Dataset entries
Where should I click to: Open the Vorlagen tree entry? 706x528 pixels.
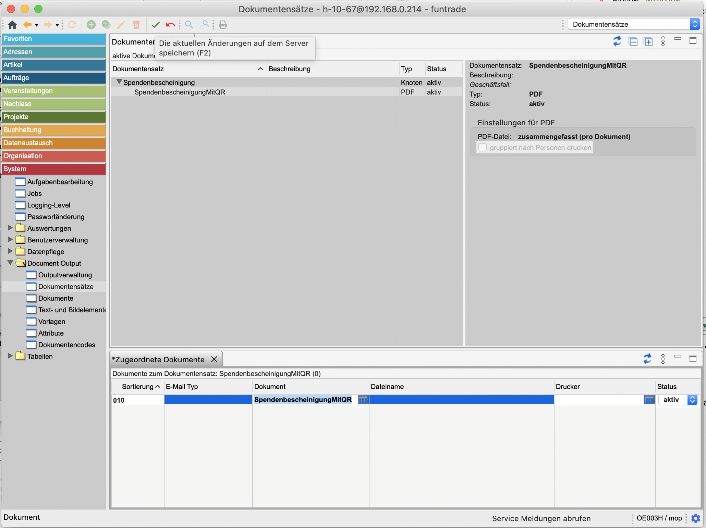click(x=51, y=322)
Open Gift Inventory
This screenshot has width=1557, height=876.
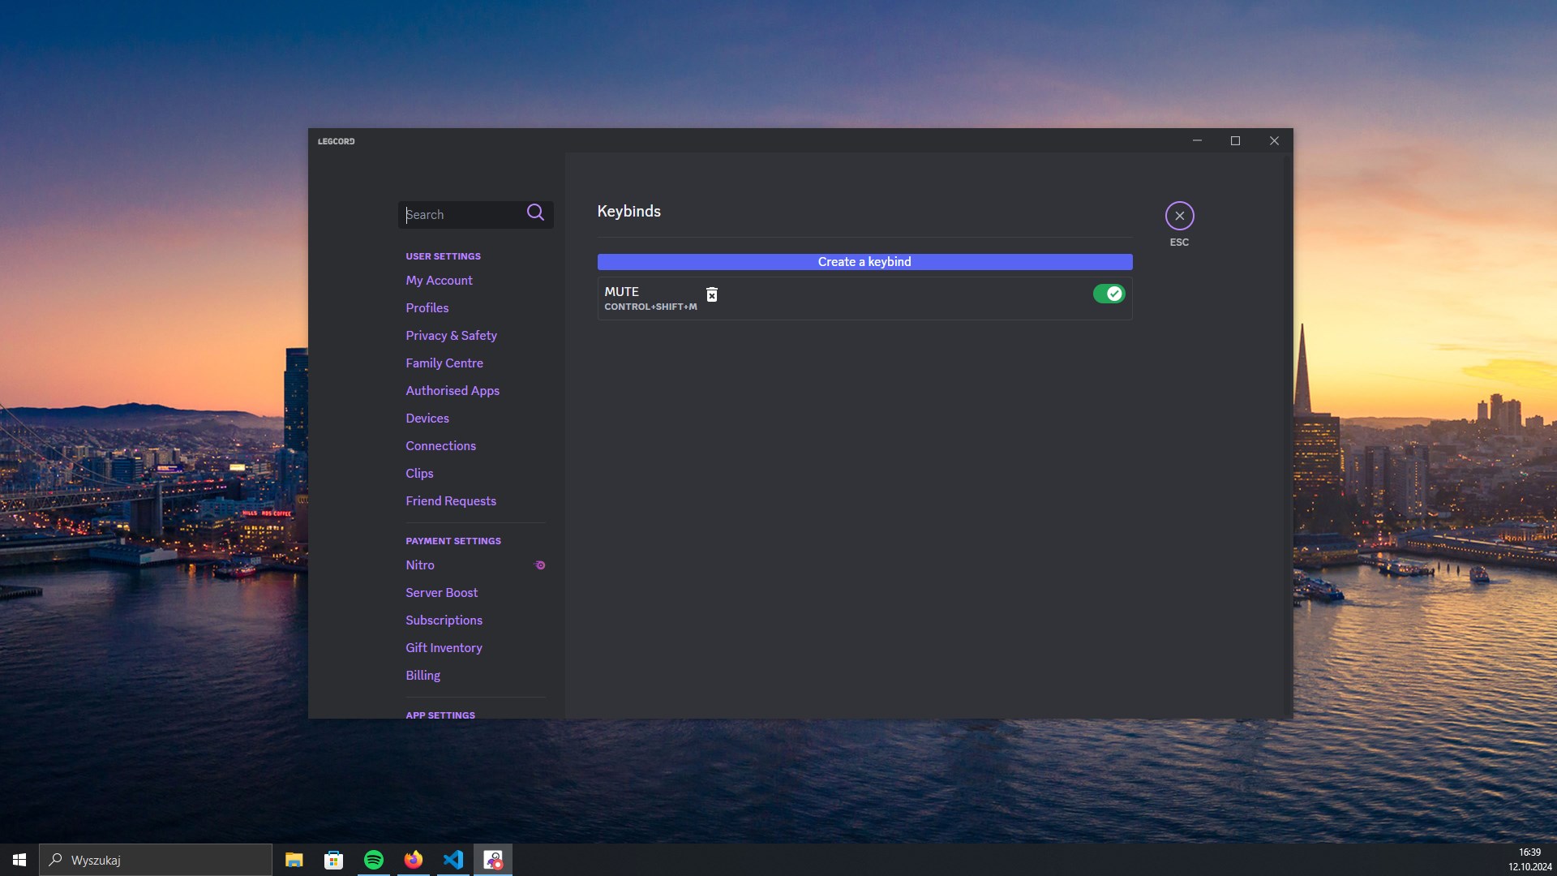(444, 647)
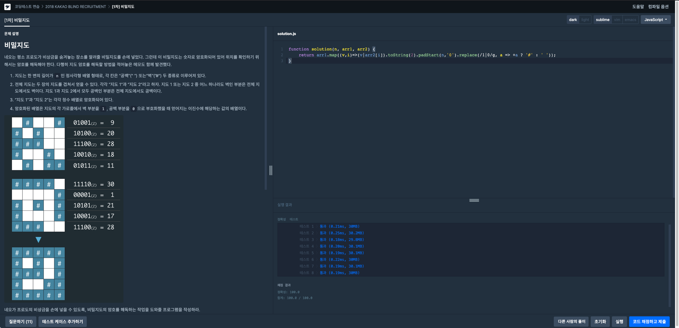
Task: Click horizontal splitter handle above results
Action: (474, 200)
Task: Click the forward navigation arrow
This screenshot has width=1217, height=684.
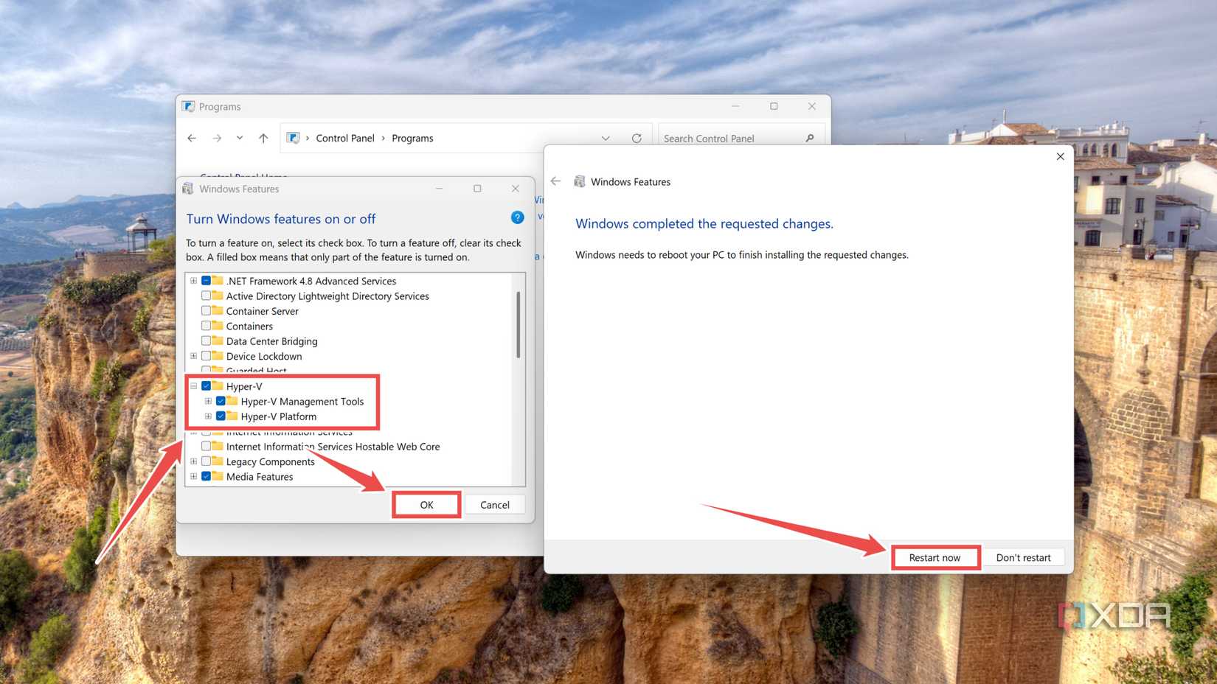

§ What to produce:
Would you retype every record above exactly, leaving out the pictures?

§ Finished task:
Where should I click to: Open the Vorlagen tree entry? 706x528 pixels.
click(x=51, y=322)
Open Gift Inventory
This screenshot has width=1557, height=876.
(444, 647)
Task: Click horizontal splitter handle above results
Action: (474, 200)
Task: Click the forward navigation arrow
This screenshot has width=1217, height=684.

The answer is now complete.